• _Material supplied_

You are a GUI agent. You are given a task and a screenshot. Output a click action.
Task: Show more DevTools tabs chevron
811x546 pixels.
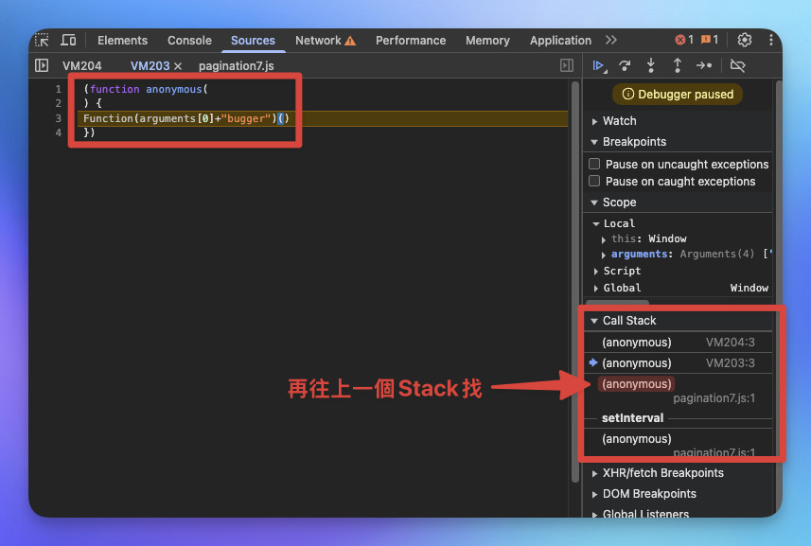click(611, 40)

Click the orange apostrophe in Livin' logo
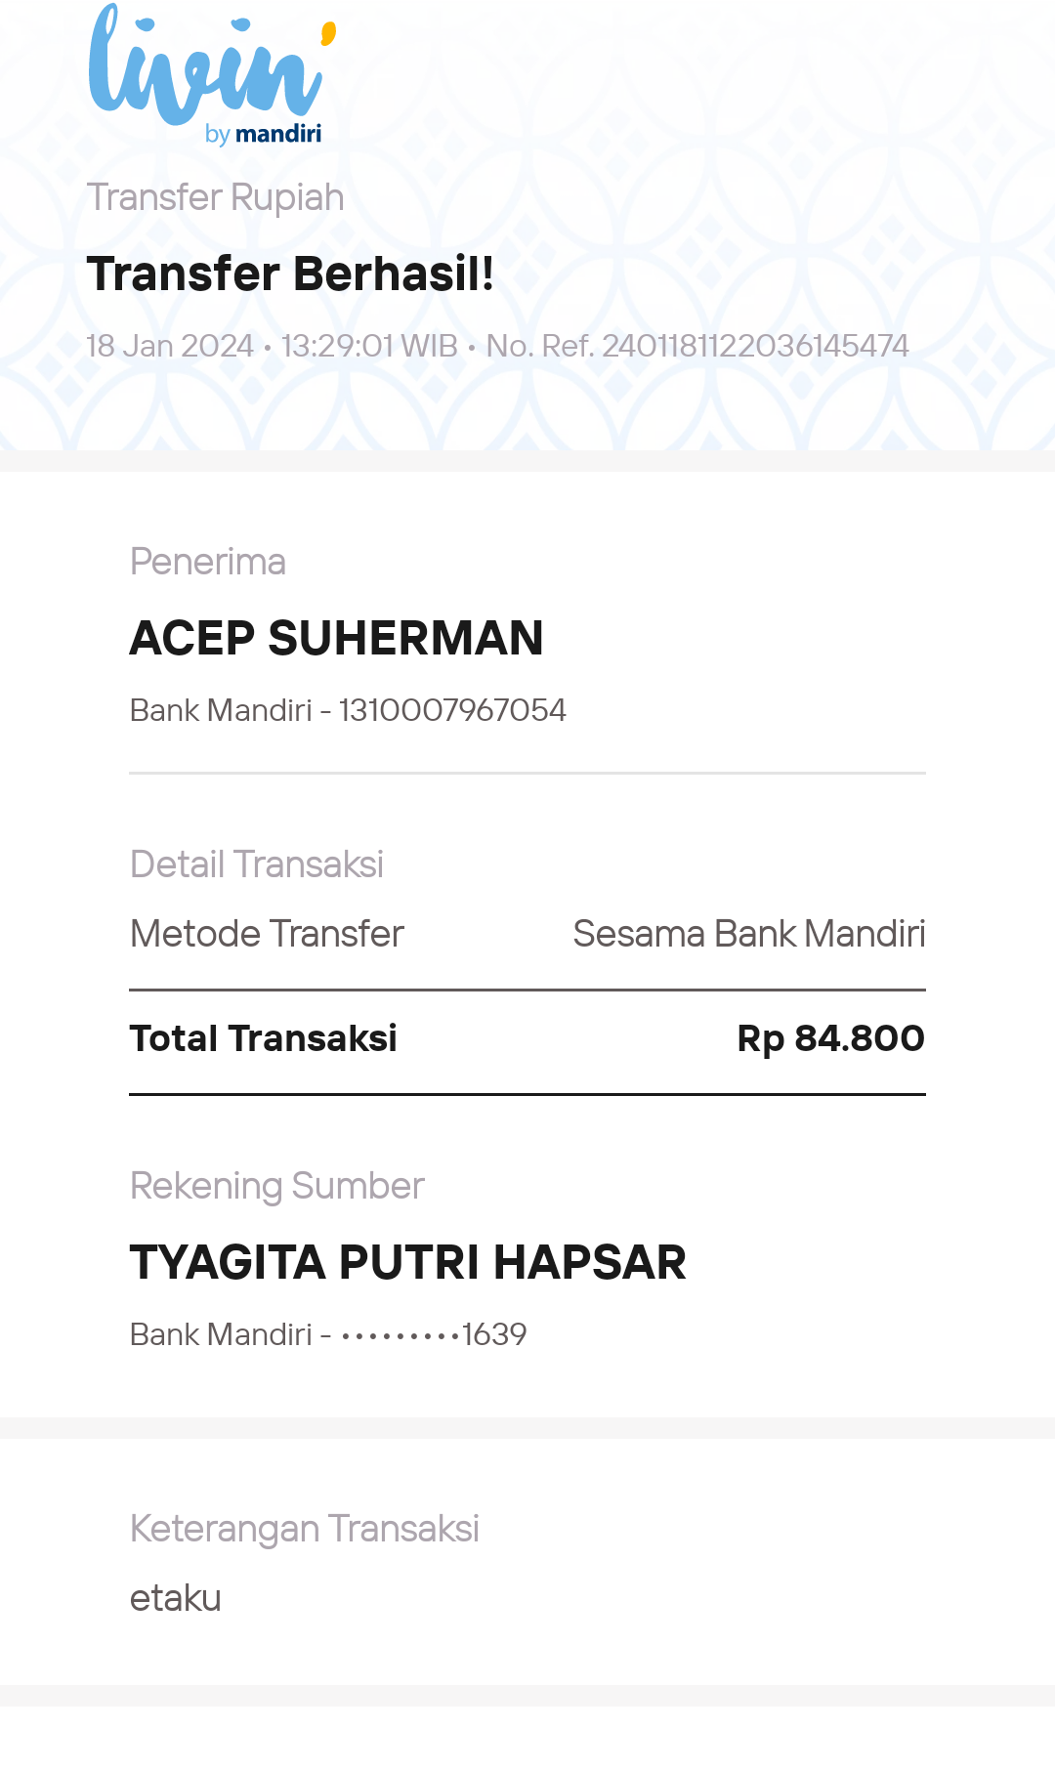[329, 33]
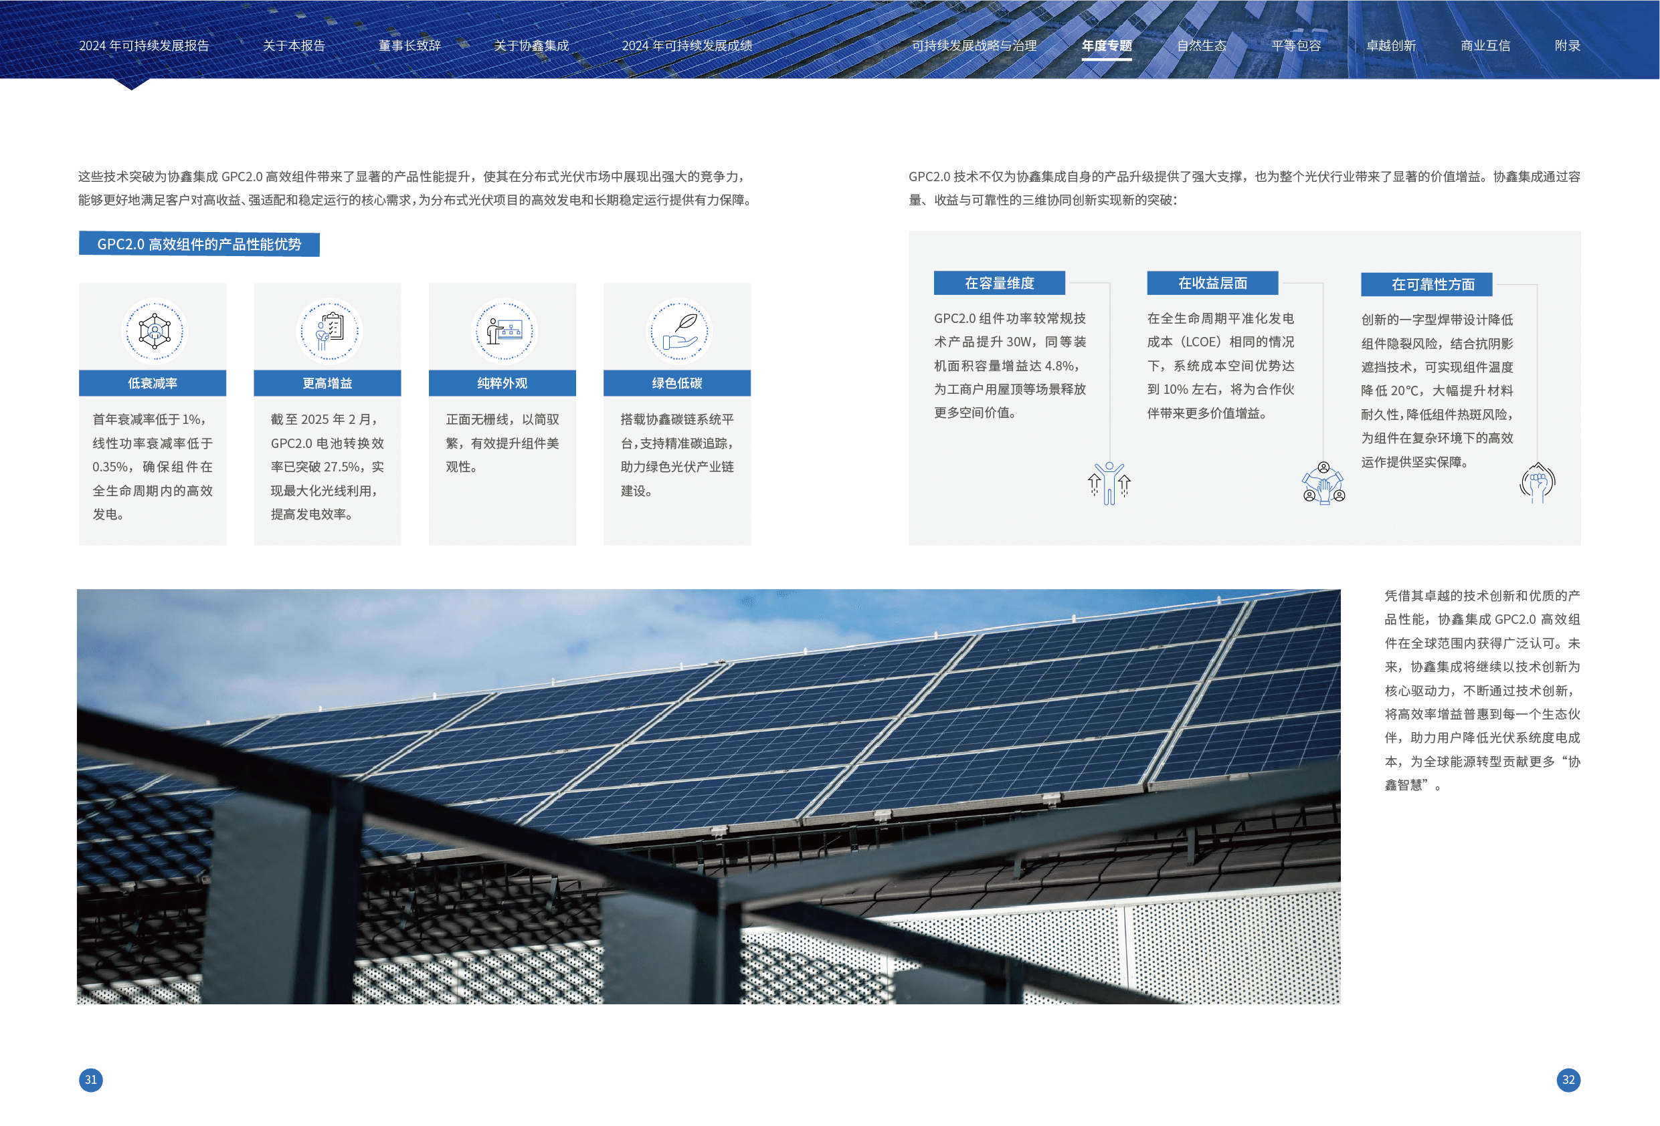Click the team hands-together icon
This screenshot has width=1660, height=1126.
1323,483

• _Directions for this task_
Rewrite the material from its first line through the line containing "click(611, 40)" as a numbered list, skipping any blank lines and omitting the pictures.

• _Solution for this task_
1. You are a GUI agent. You are given a task and a screenshot. Output a click action.
2. Task: Show more DevTools tabs chevron
3. 811x546 pixels.
4. click(611, 40)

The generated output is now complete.